Last fall when I went to see Nine Inch Nails in concert, I came out of it in shock. Because at concerts, I throw myself into the music, and the emotion, and the energy, as much as I can. My measure of intensity is directly related to how much I get out of the experience. And with Nine Inch Nails, I throw myself further down that spiral than I do with any other artist, save for Depeche Mode.
And at the Oakland show, last fall, I was overwhelmed by a whole flood of emotion I’d carefully locked up ten years before. And it happened again last night. So now I have to open a fairly major question – am I really that calm? Am I really that Zen? Do I want to be that way?
Let’s backtrack a bit here. As I have been addressing more and more of who I am – versus who I thought I was supposed to become – I have been faced with How Much Of Me Is Left. It’s superficial, so far. It’s just goth, it’s just black, it’s just being a do-gooder geek. My love of history and reading, my drive to save the world, everything I was by nature, that I pushed down because I was pushing so hard to fit into mainstream America. I bought mall clothes! I subscribed to Cosmo! I developed an obsession with Sex and the City! I bought slutty club clothes and went out dancing! I did everything that I thought a twenty something normal girl would do.
Let’s put it this way: I am accepting that I am a freak. I’m always going to be a freak. And I was so fucking miserable as a freak as a teenager that I pushed myself to grow up into an adult who looked and acted like she didn’t know what freaks were. And I didn’t learn that the first time in the States, apparently – even though pushing against my nature almost drove me to suicide. The second time back in America, I did a bit better with it, but let’s face it, Jillian – your first year and a half here had a definite theme to it, and that theme was Let’s Pretend You Were Popular In High School.
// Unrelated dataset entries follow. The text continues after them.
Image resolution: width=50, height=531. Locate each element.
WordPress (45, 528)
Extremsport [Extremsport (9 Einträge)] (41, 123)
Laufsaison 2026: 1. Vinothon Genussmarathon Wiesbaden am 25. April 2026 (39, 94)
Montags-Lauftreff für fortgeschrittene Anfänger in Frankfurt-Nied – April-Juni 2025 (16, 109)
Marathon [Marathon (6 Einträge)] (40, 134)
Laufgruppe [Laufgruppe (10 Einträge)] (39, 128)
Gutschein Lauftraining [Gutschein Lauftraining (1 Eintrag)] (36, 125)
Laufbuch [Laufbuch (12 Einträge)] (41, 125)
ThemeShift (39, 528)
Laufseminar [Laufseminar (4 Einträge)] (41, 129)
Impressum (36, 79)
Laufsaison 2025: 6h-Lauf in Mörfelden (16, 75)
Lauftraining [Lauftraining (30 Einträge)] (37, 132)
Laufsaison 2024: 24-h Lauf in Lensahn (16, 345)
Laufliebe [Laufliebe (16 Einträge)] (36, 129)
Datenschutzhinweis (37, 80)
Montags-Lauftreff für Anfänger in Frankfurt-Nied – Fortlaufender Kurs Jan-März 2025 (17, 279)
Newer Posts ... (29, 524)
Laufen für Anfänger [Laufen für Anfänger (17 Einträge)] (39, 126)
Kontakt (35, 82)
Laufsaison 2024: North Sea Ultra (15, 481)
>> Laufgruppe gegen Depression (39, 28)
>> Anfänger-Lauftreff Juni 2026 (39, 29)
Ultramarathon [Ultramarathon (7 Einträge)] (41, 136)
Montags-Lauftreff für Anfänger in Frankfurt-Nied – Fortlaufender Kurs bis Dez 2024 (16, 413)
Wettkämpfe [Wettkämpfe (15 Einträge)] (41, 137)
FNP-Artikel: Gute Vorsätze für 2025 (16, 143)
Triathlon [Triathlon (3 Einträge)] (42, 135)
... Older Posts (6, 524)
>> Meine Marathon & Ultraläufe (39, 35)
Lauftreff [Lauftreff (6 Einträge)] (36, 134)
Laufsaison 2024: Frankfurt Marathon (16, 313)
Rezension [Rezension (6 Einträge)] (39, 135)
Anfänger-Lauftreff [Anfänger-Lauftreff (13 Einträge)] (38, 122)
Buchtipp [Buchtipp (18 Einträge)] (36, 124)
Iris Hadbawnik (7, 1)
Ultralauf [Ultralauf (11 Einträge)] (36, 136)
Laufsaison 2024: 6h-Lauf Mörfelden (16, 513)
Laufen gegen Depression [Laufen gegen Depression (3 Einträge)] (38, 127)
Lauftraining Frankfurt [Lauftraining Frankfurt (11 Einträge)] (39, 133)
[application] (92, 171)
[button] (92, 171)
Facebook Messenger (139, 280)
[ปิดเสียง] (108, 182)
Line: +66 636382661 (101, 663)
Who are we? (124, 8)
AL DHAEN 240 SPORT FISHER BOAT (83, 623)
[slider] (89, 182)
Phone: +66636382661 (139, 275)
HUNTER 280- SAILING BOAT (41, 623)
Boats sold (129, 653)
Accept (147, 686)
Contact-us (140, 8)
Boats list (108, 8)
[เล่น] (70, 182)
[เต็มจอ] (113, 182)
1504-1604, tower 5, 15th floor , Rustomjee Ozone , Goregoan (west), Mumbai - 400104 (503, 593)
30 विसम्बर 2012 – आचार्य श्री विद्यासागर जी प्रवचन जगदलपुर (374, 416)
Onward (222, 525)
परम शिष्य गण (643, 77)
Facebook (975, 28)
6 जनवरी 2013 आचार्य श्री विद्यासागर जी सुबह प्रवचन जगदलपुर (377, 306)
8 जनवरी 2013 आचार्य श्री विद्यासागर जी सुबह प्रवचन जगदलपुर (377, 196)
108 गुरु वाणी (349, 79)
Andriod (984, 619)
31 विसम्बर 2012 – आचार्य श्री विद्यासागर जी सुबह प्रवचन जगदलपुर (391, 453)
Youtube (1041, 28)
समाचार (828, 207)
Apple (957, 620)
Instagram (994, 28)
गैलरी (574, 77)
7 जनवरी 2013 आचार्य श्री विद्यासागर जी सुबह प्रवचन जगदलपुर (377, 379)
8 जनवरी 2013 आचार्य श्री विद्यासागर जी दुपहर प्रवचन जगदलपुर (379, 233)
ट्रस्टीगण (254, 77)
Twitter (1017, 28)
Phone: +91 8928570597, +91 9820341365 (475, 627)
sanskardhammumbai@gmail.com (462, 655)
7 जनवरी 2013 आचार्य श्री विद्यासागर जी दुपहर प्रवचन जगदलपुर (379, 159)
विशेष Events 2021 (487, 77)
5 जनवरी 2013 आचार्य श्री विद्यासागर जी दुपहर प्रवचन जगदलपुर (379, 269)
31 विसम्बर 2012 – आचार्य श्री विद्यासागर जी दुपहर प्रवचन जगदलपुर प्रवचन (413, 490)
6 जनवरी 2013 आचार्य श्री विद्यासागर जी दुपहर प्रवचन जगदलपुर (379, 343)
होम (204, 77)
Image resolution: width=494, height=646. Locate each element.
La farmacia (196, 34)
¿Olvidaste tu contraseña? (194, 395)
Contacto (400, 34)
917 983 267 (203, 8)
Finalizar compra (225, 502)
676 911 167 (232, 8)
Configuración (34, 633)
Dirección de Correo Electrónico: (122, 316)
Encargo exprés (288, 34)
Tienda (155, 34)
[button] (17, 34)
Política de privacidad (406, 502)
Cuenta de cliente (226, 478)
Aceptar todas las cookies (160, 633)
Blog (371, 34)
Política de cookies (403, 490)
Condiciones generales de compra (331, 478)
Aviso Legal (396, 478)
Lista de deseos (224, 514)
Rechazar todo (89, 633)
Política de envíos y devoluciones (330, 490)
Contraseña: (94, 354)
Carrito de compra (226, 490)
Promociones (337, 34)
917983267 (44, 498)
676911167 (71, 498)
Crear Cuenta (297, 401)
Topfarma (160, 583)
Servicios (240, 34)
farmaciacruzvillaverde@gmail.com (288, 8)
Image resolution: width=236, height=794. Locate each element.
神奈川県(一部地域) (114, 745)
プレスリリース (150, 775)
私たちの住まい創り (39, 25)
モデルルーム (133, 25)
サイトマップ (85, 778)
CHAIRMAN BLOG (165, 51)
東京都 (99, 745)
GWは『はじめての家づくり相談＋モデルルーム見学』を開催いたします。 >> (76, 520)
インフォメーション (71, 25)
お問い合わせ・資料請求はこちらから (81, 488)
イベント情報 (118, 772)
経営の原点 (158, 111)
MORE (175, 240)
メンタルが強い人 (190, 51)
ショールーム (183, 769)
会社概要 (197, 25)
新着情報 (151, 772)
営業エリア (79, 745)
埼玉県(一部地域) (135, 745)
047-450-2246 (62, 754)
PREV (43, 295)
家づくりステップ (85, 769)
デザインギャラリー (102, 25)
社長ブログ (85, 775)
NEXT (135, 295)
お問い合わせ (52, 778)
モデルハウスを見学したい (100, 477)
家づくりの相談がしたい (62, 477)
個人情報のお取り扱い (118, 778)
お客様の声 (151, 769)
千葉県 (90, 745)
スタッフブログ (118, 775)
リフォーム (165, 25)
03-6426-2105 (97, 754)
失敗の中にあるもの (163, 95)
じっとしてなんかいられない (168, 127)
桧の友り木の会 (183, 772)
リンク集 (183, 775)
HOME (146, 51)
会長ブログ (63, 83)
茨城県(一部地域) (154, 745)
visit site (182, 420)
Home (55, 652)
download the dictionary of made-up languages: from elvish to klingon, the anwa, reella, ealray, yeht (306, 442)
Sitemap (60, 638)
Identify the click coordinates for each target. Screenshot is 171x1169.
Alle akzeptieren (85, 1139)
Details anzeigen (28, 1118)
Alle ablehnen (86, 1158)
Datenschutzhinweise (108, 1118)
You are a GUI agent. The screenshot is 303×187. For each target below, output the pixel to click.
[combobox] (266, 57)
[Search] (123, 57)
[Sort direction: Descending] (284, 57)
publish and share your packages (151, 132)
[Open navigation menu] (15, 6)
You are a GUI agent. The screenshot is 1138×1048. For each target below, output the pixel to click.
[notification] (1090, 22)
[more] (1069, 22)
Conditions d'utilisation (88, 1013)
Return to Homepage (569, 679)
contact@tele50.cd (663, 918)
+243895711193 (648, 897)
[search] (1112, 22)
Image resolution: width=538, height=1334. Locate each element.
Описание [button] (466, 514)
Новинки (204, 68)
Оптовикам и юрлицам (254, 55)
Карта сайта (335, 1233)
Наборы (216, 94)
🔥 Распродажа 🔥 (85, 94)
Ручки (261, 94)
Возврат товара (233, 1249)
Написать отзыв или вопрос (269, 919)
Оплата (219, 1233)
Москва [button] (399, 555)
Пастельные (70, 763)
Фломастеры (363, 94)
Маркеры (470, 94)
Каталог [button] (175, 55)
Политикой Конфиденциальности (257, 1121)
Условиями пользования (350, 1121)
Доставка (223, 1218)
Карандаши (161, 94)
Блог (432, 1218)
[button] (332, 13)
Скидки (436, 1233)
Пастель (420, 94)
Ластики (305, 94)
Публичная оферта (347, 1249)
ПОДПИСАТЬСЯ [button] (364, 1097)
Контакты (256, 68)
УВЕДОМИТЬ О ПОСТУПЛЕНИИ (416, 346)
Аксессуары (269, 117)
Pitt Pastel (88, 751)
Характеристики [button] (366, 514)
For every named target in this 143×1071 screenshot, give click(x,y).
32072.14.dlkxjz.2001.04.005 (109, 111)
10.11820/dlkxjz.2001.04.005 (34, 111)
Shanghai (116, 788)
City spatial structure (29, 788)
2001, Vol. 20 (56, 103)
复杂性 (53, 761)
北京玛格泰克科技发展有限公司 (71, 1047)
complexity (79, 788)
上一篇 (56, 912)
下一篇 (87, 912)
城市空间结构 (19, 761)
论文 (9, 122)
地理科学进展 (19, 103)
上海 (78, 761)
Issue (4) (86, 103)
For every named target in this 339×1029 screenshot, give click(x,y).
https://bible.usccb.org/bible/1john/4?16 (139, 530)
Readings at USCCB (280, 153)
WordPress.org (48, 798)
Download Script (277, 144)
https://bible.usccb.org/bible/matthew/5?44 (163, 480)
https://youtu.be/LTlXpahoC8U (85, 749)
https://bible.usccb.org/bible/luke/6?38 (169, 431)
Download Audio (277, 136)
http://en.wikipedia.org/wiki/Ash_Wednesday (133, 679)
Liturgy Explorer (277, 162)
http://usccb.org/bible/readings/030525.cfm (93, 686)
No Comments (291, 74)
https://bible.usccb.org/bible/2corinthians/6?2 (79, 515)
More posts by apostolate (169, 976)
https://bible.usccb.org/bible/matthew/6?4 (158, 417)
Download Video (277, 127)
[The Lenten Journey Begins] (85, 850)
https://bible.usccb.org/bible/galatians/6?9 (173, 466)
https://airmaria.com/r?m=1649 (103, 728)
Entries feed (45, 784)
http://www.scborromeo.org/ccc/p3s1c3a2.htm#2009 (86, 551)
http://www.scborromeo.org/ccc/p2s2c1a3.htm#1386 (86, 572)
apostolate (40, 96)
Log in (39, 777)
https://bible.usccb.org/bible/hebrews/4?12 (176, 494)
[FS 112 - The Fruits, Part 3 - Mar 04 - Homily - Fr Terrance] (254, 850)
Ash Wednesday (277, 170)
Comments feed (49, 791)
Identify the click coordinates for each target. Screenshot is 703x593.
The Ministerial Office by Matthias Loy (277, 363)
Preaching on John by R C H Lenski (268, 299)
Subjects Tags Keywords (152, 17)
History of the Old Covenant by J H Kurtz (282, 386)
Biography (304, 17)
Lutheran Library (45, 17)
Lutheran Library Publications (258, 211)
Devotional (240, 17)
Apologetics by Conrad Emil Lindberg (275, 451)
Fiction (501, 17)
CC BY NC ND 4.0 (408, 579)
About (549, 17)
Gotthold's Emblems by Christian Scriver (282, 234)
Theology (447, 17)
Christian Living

Maybe it was told to me, maybe I told myself, but I’ve repeated as a mantra, “you’re not broken, Jillian. You’re normal now. There’s nothing wrong with you. You’re not what you were, the fat lonely housewife in Seattle, the freak from Oak Bay High. You’ve made yourself normal.”
And then last November happened, and I turned myself inside out, and the climax of that happened at Nine Inch Nails – and I started crying. Not because I’m not ever going to be normal, although that’s hard for me to accept, the fact that I’m always going to be a bit different. And yeah, I’m not as fucked up as a lot of people are. But I need to stare down everything that was wrong with me, every fear I don’t want to accept, every shred of hate I still carry, all the resentment that I’ve shoved down under a layer of tranquillity. I can’t just reinvent myself and make it go away. I only wish I could.
In “Lady Oracle”, Margaret Atwood referred to her former fat self following her as she changed shape, and changed mentality. The Fat Lady, she called her, this alter ego. Only mine isn’t a fat lady anymore. Mine grew up, as I have. There is no fat freak reject wandering on the outskirts of my mind anymore. Last night, I realized, my alter ego is made up of all the hate and all the resentment and all the despair that I’ve shoved down into myself. And she’s thinner – but only through destructive means, like I was seven years ago in Seattle – and then trades on that for further self-destruction, like I did when I was in Amarillo. There is a side of myself apparently rampaging my subconscious that is still capable of a lot of very bad things.
It’s at odds with who I thought I was becoming, and it’s not part of who I thought I was. Yet it’s there. And I don’t want to address that. I’d love to keep surfing through my life, lightly. I’d like to believe that the SoCal sunshine has burned out all the darkness that was in me. Now, I’m becoming strong enough to accept that I have a lot of resentment and negativity that I’ve shoved down rather than air and address, even if it’s only with myself. I, Jillian, have to start to deal with this – and now. Or I’ll lose the window to, and although I might convince myself differently, I’m not going to ever really own myself, and become the whole person I can be.
So that’s what comes out of a Nine Inch Nails show. That despite growing up a lot, and growing more and more into myself, I am still not completely aware of everything that goes on in my mind and my heart. It’s 2006 now. I’m almost twenty-eight. It’s time I finished addressing the ten years between eighteen and now, accepted who I was and who I am, and made myself complete.